=== TEXTE SOURCE ===
-------
En mai 2004, Taguba a été convoqué à une réunion avec Rumsfeld, Wolfowitz, Cambone et d'autres fonctionnaires du ministère de la Défense, qui ont tous avoué ignorer ce qui s'était passé à Abou Ghraib.

Taguba a déclaré : «J'ai décrit un détenu nu allongé sur le sol mouillé, menotté, avec un interrogateur qui lui enfonçait des objets dans le rectum, et j'ai dit : 'Ce n'est pas de la maltraitance, c'est de la torture'. Le silence s'est fait».

Taguba a déclaré ailleurs qu'il avait vu «une vidéo d'un soldat américain en uniforme sodomisant une détenue» ainsi que "des photographies d'hommes arabes portant des culottes de femmes». C'est ce qu'il explique :

«D'après ce que je savais, les soldats ne prennent pas l'initiative de faire ce qu'ils ont fait sans que la hiérarchie en soit informée.»

Mais Taguba n'a été autorisé à enquêter que sur la police militaire, et non sur la brigade de renseignement militaire qui contrôlait la prison après le mois de novembre, ni sur aucun responsable supérieur supervisant le renseignement militaire, comme Cambone, ni sur d'autres hauts responsables du ministère de la Défense ayant des liens étroits avec Israël, notamment Rumsfeld et Wolfowitz.
-------
=== DONNÉES FOURNIES ===
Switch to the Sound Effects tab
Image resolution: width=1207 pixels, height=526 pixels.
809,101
-------
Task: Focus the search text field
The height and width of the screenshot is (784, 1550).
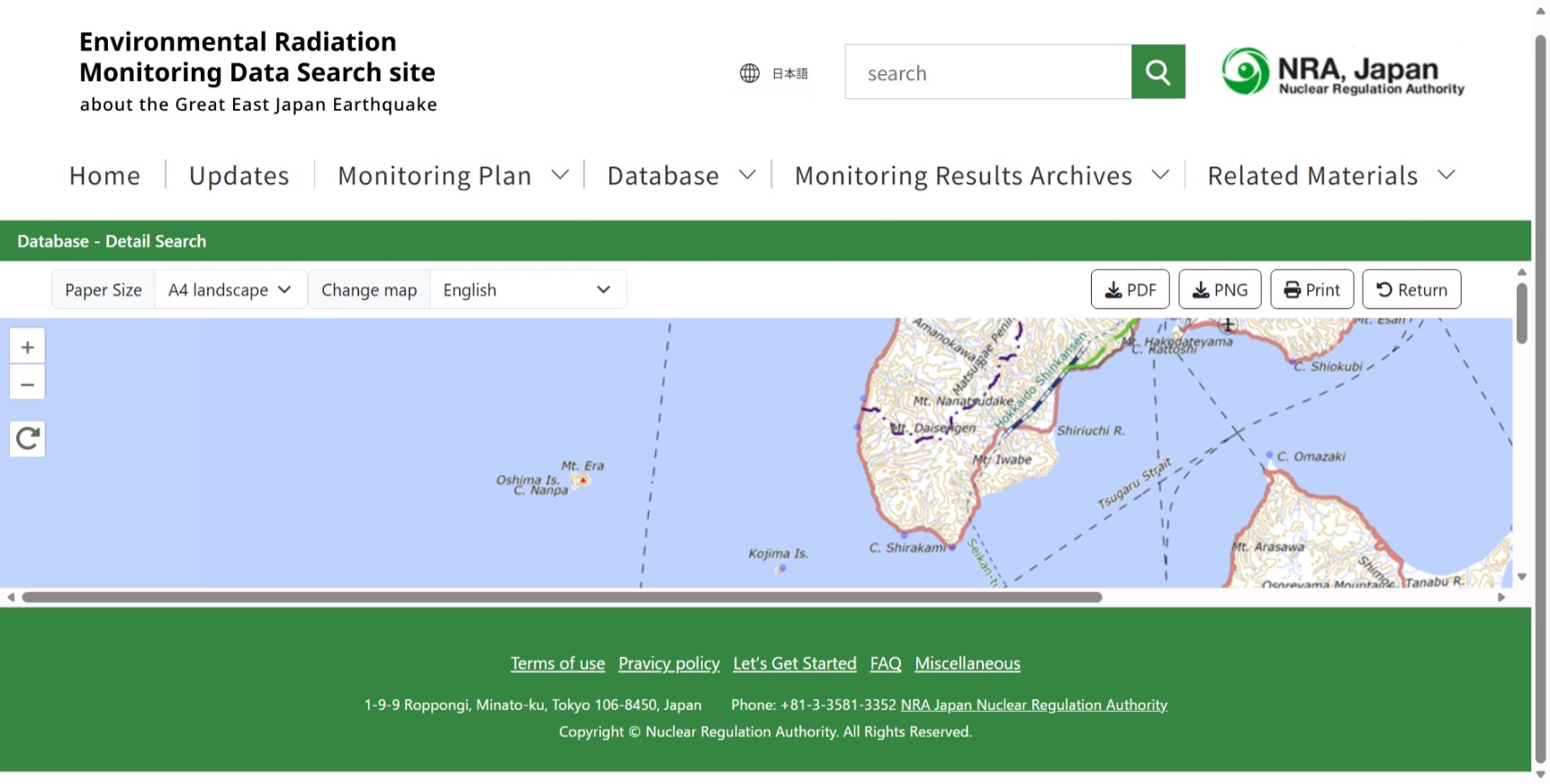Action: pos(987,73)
-------
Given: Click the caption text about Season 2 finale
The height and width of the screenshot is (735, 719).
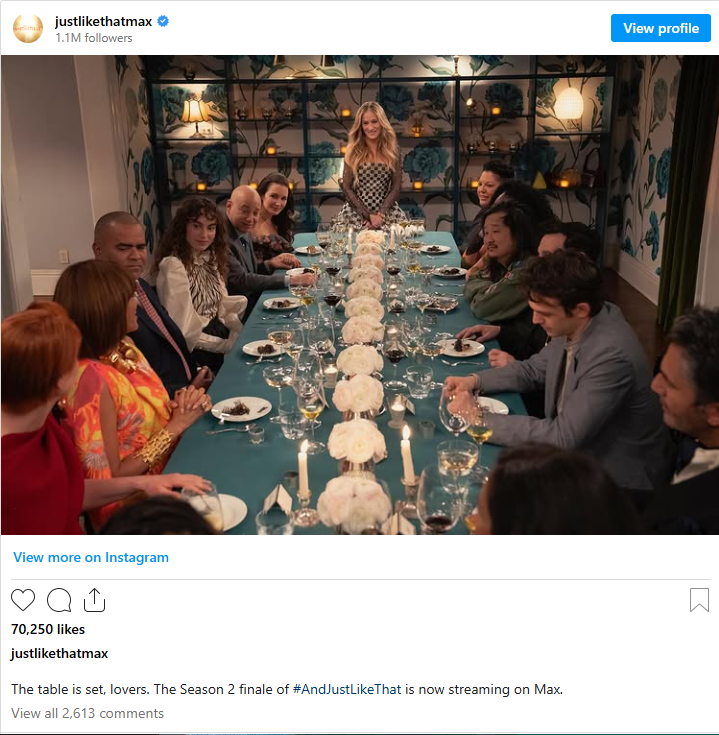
-------
=== TÂCHES À RÉALISER ===
1. Dans le texte sur Abou Ghraib, avec qui Taguba a-t-il été convoqué à une réunion en mai 2004 ?
2. Reprenez le texte sur Abou Ghraib à la suite de sa dernière phrase.

=== RÉPONSES À L'EXERCICE ===
1. Avec Rumsfeld, Wolfowitz, Cambone et d'autres fonctionnaires du ministère de la Défense.

2.
«Ces troupes de la police militaire n'étaient pas si créatives... Quelqu'un leur donnait des directives, mais la loi m'empêchait d'enquêter plus avant sur les autorités supérieures.»

La plus célèbre des photos de torture montre un Irakien, Saad, debout sur une boîte, vêtu d'une couverture noire et d'une cagoule, avec des fils électriques attachés à ses mains, à ses pieds et à son pénis.

Le site 1391

Mais les techniques de torture «créatives» axées sur l'humiliation sexuelle et le viol ont une origine très claire.

Les interrogateurs israéliens enseignaient aux entrepreneurs et aux députés américains des techniques de torture qu'Israël utilise depuis longtemps contre les Palestiniens et autres Arabes.

En novembre 2003, alors que Cambone louait Israël pour son aide en Irak, The Guardian publiait un rapport détaillant les tortures auxquelles Israël soumettait les prisonniers dans une prison secrète connue sous le nom de «Facility 1391».

«J'étais pieds nus et en pyjama lorsqu'ils m'ont arrêté, et il faisait très froid», raconte Sameer Jadala, chauffeur de bus scolaire palestinien. «Lorsque je suis arrivé, ils m'ont demandé de me déshabiller et m'ont donné un uniforme bleu. Puis ils m'ont donné un sac noir» pour la tête.

D'autres anciens prisonniers du site 1391 ont décrit comment ils ont été déshabillés pour être interrogés, ont eu les yeux bandés, ont été menottés et menacés de viol.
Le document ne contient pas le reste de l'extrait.